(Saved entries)
Segment Open

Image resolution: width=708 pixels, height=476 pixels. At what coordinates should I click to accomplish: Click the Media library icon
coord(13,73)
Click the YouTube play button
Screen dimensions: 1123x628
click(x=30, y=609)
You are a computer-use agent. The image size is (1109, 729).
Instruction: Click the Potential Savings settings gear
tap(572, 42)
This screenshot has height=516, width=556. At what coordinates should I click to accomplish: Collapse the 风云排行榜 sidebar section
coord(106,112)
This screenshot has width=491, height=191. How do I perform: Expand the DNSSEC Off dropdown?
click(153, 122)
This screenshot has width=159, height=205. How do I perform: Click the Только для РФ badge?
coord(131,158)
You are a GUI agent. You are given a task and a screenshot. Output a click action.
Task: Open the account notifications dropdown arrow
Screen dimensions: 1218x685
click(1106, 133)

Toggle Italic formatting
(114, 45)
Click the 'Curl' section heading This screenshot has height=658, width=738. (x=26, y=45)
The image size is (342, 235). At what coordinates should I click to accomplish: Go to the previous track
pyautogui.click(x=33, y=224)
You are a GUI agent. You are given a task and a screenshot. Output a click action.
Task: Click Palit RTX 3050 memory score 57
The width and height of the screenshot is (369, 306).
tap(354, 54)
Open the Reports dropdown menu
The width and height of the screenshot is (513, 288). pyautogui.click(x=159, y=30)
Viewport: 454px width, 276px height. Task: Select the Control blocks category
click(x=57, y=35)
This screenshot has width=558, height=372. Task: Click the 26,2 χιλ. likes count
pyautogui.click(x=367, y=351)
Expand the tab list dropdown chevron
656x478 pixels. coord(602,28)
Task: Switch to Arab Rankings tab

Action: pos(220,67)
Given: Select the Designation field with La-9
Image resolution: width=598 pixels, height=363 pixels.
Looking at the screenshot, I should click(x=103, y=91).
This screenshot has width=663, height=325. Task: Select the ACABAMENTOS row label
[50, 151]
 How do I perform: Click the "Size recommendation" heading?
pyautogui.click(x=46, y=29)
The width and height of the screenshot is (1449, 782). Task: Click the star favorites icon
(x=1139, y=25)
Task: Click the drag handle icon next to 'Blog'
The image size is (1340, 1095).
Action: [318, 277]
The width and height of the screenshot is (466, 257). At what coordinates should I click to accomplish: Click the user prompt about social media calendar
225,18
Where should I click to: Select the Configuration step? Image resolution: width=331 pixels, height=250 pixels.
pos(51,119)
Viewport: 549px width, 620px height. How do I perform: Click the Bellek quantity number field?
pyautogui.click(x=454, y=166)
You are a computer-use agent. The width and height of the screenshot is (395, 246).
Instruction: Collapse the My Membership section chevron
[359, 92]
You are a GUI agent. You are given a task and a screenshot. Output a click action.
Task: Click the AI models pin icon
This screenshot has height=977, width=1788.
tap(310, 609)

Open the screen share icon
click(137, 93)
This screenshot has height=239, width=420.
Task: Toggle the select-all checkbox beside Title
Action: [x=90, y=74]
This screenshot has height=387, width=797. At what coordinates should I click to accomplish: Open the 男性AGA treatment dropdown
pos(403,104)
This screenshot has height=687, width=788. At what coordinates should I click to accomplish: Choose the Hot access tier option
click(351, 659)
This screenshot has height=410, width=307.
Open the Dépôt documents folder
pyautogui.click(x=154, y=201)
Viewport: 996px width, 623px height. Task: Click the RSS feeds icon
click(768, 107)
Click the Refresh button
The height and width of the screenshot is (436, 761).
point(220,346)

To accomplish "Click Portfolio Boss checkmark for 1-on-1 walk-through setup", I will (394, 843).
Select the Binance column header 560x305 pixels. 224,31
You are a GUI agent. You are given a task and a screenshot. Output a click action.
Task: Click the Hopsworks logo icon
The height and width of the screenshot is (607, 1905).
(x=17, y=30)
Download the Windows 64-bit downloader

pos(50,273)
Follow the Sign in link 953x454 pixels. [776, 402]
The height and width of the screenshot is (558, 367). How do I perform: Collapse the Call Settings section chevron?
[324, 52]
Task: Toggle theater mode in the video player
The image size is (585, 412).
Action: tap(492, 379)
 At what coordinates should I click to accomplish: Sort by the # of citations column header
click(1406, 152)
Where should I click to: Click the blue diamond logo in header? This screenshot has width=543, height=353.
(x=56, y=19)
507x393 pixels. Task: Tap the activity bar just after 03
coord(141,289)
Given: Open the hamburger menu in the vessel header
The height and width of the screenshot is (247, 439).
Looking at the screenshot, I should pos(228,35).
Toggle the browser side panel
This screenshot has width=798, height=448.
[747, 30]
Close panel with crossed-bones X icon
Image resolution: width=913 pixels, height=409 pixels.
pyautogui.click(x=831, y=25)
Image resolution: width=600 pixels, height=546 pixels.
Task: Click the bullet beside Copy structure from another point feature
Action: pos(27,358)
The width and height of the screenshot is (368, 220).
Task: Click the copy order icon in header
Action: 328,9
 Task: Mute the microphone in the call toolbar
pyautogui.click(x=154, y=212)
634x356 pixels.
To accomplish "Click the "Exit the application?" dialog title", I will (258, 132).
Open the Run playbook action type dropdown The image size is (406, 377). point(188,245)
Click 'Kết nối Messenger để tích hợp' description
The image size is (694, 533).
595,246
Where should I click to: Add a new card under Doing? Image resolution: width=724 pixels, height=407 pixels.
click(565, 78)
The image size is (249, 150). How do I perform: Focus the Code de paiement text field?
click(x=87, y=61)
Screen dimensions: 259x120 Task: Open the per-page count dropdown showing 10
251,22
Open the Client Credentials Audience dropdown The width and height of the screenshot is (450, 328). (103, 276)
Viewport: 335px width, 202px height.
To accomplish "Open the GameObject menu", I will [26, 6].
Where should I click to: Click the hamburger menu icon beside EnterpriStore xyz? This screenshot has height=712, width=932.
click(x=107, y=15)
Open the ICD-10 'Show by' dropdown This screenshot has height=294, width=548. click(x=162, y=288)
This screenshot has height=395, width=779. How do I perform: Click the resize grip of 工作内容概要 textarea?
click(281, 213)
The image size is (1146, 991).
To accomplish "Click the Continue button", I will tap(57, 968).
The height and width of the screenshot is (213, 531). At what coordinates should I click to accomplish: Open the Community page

Segment Closed

__Exercise aim__: Output the data in full, exactly as it stands.

__Exercise response__:
Image resolution: width=708 pixels, height=476 pixels. At what coordinates should I click to accomplish: Click the Media library icon
coord(13,73)
Click the YouTube play button
Screen dimensions: 1123x628
click(x=30, y=609)
You are a computer-use agent. The image size is (1109, 729).
Instruction: Click the Potential Savings settings gear
tap(572, 42)
This screenshot has height=516, width=556. At what coordinates should I click to accomplish: Collapse the 风云排行榜 sidebar section
coord(106,112)
This screenshot has width=491, height=191. How do I perform: Expand the DNSSEC Off dropdown?
click(153, 122)
This screenshot has width=159, height=205. How do I perform: Click the Только для РФ badge?
coord(131,158)
You are a GUI agent. You are given a task and a screenshot. Output a click action.
Task: Open the account notifications dropdown arrow
Screen dimensions: 1218x685
click(1106, 133)

Toggle Italic formatting
(114, 45)
Click the 'Curl' section heading This screenshot has height=658, width=738. (x=26, y=45)
The image size is (342, 235). At what coordinates should I click to accomplish: Go to the previous track
pyautogui.click(x=33, y=224)
You are a GUI agent. You are given a task and a screenshot. Output a click action.
Task: Click Palit RTX 3050 memory score 57
The width and height of the screenshot is (369, 306).
tap(354, 54)
Open the Reports dropdown menu
The width and height of the screenshot is (513, 288). pyautogui.click(x=159, y=30)
Viewport: 454px width, 276px height. Task: Select the Control blocks category
click(x=57, y=35)
This screenshot has width=558, height=372. Task: Click the 26,2 χιλ. likes count
pyautogui.click(x=367, y=351)
Expand the tab list dropdown chevron
656x478 pixels. coord(602,28)
Task: Switch to Arab Rankings tab

Action: pos(220,67)
Given: Select the Designation field with La-9
Image resolution: width=598 pixels, height=363 pixels.
Looking at the screenshot, I should click(x=103, y=91).
This screenshot has width=663, height=325. Task: Select the ACABAMENTOS row label
[50, 151]
 How do I perform: Click the "Size recommendation" heading?
pyautogui.click(x=46, y=29)
The width and height of the screenshot is (1449, 782). Task: Click the star favorites icon
(x=1139, y=25)
Task: Click the drag handle icon next to 'Blog'
The image size is (1340, 1095).
Action: [318, 277]
The width and height of the screenshot is (466, 257). At what coordinates should I click to accomplish: Click the user prompt about social media calendar
225,18
Where should I click to: Select the Configuration step? Image resolution: width=331 pixels, height=250 pixels.
pos(51,119)
Viewport: 549px width, 620px height. How do I perform: Click the Bellek quantity number field?
pyautogui.click(x=454, y=166)
You are a computer-use agent. The width and height of the screenshot is (395, 246).
Instruction: Collapse the My Membership section chevron
[359, 92]
You are a GUI agent. You are given a task and a screenshot. Output a click action.
Task: Click the AI models pin icon
This screenshot has height=977, width=1788.
tap(310, 609)

Open the screen share icon
click(137, 93)
This screenshot has height=239, width=420.
Task: Toggle the select-all checkbox beside Title
Action: [x=90, y=74]
This screenshot has height=387, width=797. At what coordinates should I click to accomplish: Open the 男性AGA treatment dropdown
pos(403,104)
This screenshot has height=687, width=788. At what coordinates should I click to accomplish: Choose the Hot access tier option
click(351, 659)
This screenshot has height=410, width=307.
Open the Dépôt documents folder
pyautogui.click(x=154, y=201)
Viewport: 996px width, 623px height. Task: Click the RSS feeds icon
click(768, 107)
Click the Refresh button
The height and width of the screenshot is (436, 761).
point(220,346)

To accomplish "Click Portfolio Boss checkmark for 1-on-1 walk-through setup", I will (394, 843).
Select the Binance column header 560x305 pixels. 224,31
You are a GUI agent. You are given a task and a screenshot. Output a click action.
Task: Click the Hopsworks logo icon
The height and width of the screenshot is (607, 1905).
(x=17, y=30)
Download the Windows 64-bit downloader

pos(50,273)
Follow the Sign in link 953x454 pixels. [776, 402]
The height and width of the screenshot is (558, 367). How do I perform: Collapse the Call Settings section chevron?
[324, 52]
Task: Toggle theater mode in the video player
The image size is (585, 412).
Action: tap(492, 379)
 At what coordinates should I click to accomplish: Sort by the # of citations column header
click(1406, 152)
Where should I click to: Click the blue diamond logo in header? This screenshot has width=543, height=353.
(x=56, y=19)
507x393 pixels. Task: Tap the activity bar just after 03
coord(141,289)
Given: Open the hamburger menu in the vessel header
The height and width of the screenshot is (247, 439).
Looking at the screenshot, I should pos(228,35).
Toggle the browser side panel
This screenshot has width=798, height=448.
[747, 30]
Close panel with crossed-bones X icon
Image resolution: width=913 pixels, height=409 pixels.
pyautogui.click(x=831, y=25)
Image resolution: width=600 pixels, height=546 pixels.
Task: Click the bullet beside Copy structure from another point feature
Action: pos(27,358)
The width and height of the screenshot is (368, 220).
Task: Click the copy order icon in header
Action: 328,9
 Task: Mute the microphone in the call toolbar
pyautogui.click(x=154, y=212)
634x356 pixels.
To accomplish "Click the "Exit the application?" dialog title", I will (258, 132).
Open the Run playbook action type dropdown The image size is (406, 377). point(188,245)
Click 'Kết nối Messenger để tích hợp' description
The image size is (694, 533).
595,246
Where should I click to: Add a new card under Doing? Image resolution: width=724 pixels, height=407 pixels.
click(565, 78)
The image size is (249, 150). How do I perform: Focus the Code de paiement text field?
click(x=87, y=61)
Screen dimensions: 259x120 Task: Open the per-page count dropdown showing 10
251,22
Open the Client Credentials Audience dropdown The width and height of the screenshot is (450, 328). (103, 276)
Viewport: 335px width, 202px height.
To accomplish "Open the GameObject menu", I will [26, 6].
Where should I click to: Click the hamburger menu icon beside EnterpriStore xyz? This screenshot has height=712, width=932.
click(x=107, y=15)
Open the ICD-10 'Show by' dropdown This screenshot has height=294, width=548. click(x=162, y=288)
This screenshot has height=395, width=779. How do I perform: Click the resize grip of 工作内容概要 textarea?
click(281, 213)
The image size is (1146, 991).
To accomplish "Click the Continue button", I will tap(57, 968).
The height and width of the screenshot is (213, 531). At what coordinates should I click to accomplish: Open the Community page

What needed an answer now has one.